> _Task to complete_:
Print every line of the data exactly as shown.

Stored records:
■ ■ ■ ■

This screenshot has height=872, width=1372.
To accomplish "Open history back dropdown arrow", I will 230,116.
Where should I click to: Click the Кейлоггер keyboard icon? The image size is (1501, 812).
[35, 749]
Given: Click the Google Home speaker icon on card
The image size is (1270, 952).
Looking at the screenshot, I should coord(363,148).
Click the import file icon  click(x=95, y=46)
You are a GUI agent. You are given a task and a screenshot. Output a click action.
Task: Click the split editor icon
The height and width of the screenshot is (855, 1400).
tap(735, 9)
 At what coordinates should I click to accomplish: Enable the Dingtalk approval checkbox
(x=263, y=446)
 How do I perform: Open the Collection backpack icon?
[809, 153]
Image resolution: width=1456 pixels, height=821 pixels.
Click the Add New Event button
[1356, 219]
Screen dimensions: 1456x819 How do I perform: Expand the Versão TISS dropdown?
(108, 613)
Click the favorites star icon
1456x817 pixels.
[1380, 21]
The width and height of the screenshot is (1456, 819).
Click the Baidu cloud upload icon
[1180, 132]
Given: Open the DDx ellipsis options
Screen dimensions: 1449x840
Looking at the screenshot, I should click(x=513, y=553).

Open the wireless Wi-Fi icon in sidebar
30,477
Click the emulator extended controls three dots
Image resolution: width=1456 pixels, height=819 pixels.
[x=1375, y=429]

■ ■ ■ ■

> _Expected answer_:
This screenshot has height=872, width=1372.
To accomplish "Open history back dropdown arrow", I will 230,116.
Where should I click to: Click the Кейлоггер keyboard icon? The image size is (1501, 812).
[35, 749]
Given: Click the Google Home speaker icon on card
The image size is (1270, 952).
Looking at the screenshot, I should coord(363,148).
Click the import file icon  click(x=95, y=46)
You are a GUI agent. You are given a task and a screenshot. Output a click action.
Task: Click the split editor icon
The height and width of the screenshot is (855, 1400).
tap(735, 9)
 At what coordinates should I click to accomplish: Enable the Dingtalk approval checkbox
(x=263, y=446)
 How do I perform: Open the Collection backpack icon?
[809, 153]
Image resolution: width=1456 pixels, height=821 pixels.
Click the Add New Event button
[1356, 219]
Screen dimensions: 1456x819 How do I perform: Expand the Versão TISS dropdown?
(108, 613)
Click the favorites star icon
1456x817 pixels.
[1380, 21]
The width and height of the screenshot is (1456, 819).
Click the Baidu cloud upload icon
[1180, 132]
Given: Open the DDx ellipsis options
Screen dimensions: 1449x840
Looking at the screenshot, I should click(x=513, y=553).

Open the wireless Wi-Fi icon in sidebar
30,477
Click the emulator extended controls three dots
Image resolution: width=1456 pixels, height=819 pixels.
[x=1375, y=429]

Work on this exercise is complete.